At Business Environment, we encourage our employees to support charities both in their local community and also those that have a personal connection to them. We allow them time within their normal working hours to do this. In fact, volunteering forms a crucial part of our company values; we firmly believe that we have a responsibility to our communities. Our main good cause is Rays of Sunshine, a charity helping children with serious or life-limiting illnesses, for which we donated services in kind worth £80,000 last year.
So where is the value in employee volunteering? Benefits are two-fold: firstly for the company directly and secondly on employees’ professional development, which also brings advantages to businesses’ bottom line.
Employee volunteering helps to improve brand visibility, but can also be an important part in building and maintaining corporate reputation. One of the companies that springs to mind when I think of charity work is Virgin.
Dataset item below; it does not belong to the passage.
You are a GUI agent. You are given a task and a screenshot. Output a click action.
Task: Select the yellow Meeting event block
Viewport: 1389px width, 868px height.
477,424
It contributes to a variety of charitable activities and its not-for-profit company, Virgin Giving Money, gets involved in hundreds of events to help raise money for causes ranging from human rights and health to sport and education. Its brand is ever-visible and it has developed a great corporate name for this work.
When it comes to employees’ professional development, it is clear there are benefits too. Corporate responsibility and sustainability consultancy Corporate Citizenship recently ran a study on behalf of the City of London Corporation into the business case for volunteering. It focused on how employees develop business relevant skills and competencies through their volunteering activities. It tracked the learning and development of 550 volunteers in 16 blue-chip companies including Bank of America Merrill Lynch, Ernest & Young and Deutsche Bank. It found compelling evidence that supporting employees in community investment activities can deliver real business returns in terms of reduced training and development costs. Through the experience, employees were found to develop improved communication and coaching skills, adaptability, and influencing and negotiating – all transferable skills for any business type, irrelevant of the size or sector. These skills developed also help to increase job satisfaction and morale. In actively engaging and connecting with their local communities, employees gain motivation and a sense of pride, which in turn helps with staff retention.
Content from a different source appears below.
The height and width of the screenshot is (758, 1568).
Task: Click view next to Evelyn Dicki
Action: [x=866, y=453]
I think what’s important to remember when it comes to employee volunteering and corporate social responsibility, is that it is not perceived as an ‘add-on’, which can be easily removed from business strategy in tough economic times. Rather it should be part of the overall company mission and values, integral to how it plans and operates.
Not only can businesses provide charities with financial support, but the advice and knowledge we can impart to them can also create positive change. And that has benefits not only for business, but for the entire community.